SUPPLIED MATERIAL Block Start
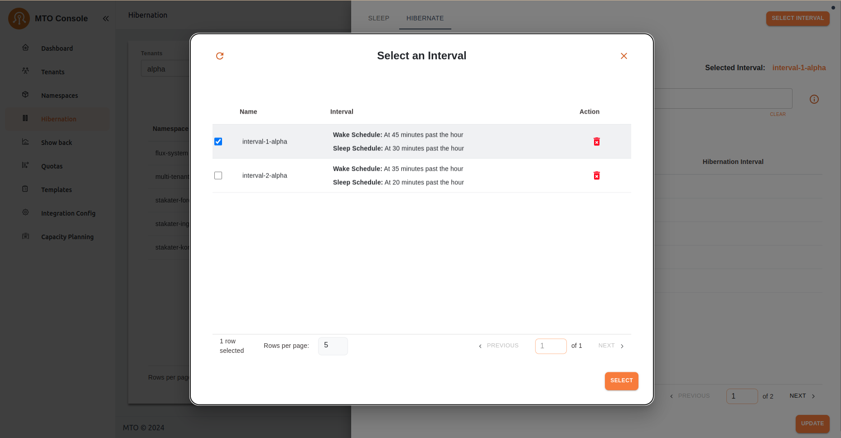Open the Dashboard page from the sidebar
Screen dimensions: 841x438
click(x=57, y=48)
SUPPLIED MATERIAL Block End
SUPPLIED MATERIAL Block Start
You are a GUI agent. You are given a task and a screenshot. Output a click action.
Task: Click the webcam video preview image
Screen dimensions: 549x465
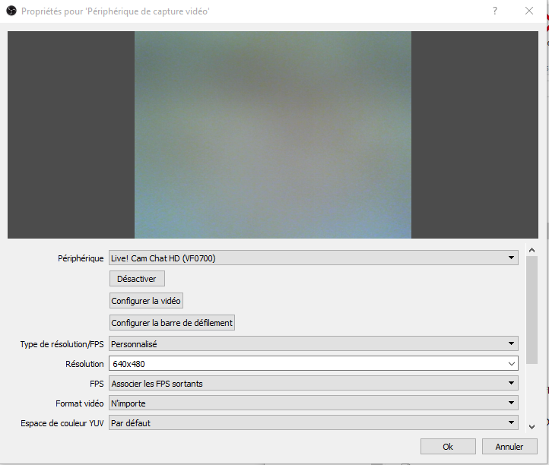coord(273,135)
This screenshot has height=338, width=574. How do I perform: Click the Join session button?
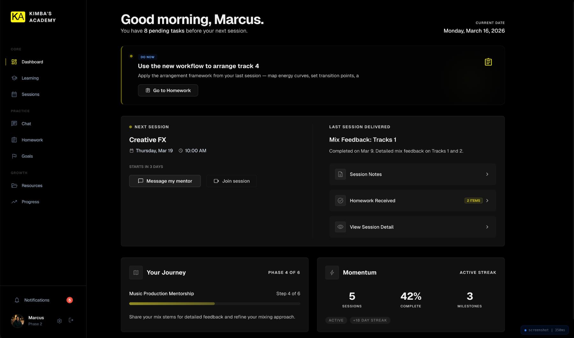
SUPPLIED MATERIAL Block End
SUPPLIED MATERIAL Block Start
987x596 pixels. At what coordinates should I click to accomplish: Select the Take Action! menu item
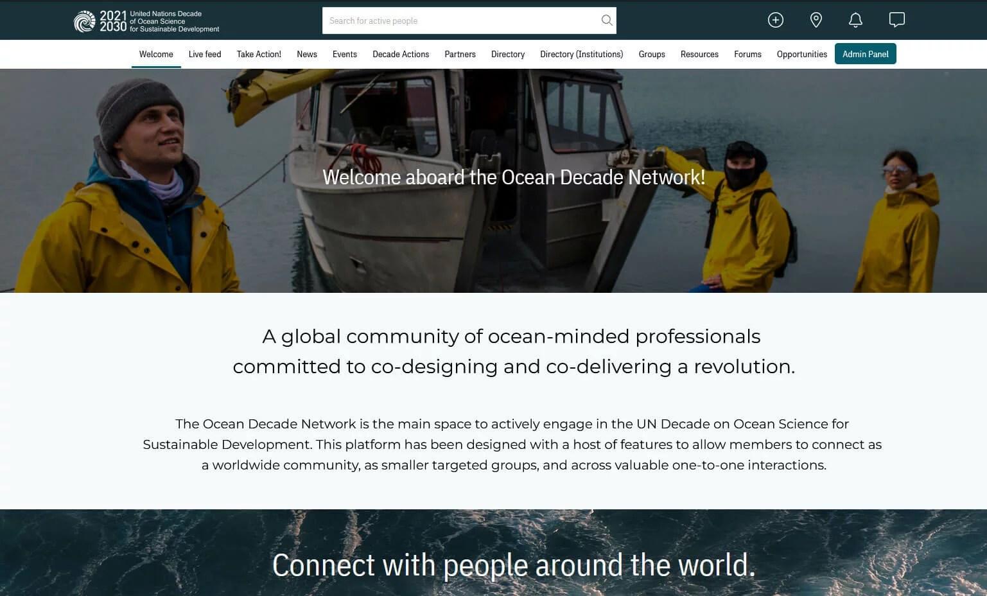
SUPPLIED MATERIAL Block End
• ABOUT THIS TASK
Among the records above, locate the line containing "You are a GUI" and the line containing "This screenshot has", then transcribe exactly the lines starting at the first and ending at the second, with no pictures.

• PROBLEM SOLUTION
You are a GUI agent. You are given a task and a screenshot. Output a click action.
Task: Click the webcam video preview image
Screen dimensions: 549x465
coord(273,135)
This screenshot has height=338, width=574. How do I perform: Click the Join session button?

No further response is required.